→ **What is being asked**: Where the word "Existencias" shows up in the entries below, please copy the whole line.

Items from a dataset
* * * * *
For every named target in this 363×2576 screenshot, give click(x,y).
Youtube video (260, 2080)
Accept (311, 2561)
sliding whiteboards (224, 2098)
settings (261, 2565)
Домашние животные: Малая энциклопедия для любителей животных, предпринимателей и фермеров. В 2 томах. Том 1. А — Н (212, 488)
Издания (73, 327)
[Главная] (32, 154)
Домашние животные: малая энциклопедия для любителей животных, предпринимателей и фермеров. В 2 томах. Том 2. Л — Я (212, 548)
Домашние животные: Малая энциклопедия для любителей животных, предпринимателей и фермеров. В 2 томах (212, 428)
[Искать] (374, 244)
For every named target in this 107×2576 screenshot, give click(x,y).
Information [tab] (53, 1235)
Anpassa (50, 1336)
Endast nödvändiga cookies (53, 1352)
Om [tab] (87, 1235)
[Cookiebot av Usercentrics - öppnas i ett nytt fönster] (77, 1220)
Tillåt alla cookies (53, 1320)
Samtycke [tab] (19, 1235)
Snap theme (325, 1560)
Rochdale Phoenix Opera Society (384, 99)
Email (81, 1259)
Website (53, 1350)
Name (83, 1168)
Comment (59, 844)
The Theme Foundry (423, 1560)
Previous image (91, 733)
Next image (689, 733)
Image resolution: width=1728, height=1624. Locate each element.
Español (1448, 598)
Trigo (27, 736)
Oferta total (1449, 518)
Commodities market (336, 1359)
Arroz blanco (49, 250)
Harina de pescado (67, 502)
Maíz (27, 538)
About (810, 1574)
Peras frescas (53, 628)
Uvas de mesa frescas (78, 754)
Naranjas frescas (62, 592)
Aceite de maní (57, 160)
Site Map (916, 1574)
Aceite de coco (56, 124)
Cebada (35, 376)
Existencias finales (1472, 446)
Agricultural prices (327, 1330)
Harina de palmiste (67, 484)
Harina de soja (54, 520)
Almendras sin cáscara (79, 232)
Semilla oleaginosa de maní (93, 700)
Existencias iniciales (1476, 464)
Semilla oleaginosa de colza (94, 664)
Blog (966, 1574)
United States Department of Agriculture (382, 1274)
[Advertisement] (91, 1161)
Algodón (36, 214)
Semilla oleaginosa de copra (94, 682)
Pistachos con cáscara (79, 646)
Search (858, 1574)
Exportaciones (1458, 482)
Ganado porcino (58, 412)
* * * * *
→ **Result**:
Existencias finales (1472, 446)
Existencias iniciales (1476, 464)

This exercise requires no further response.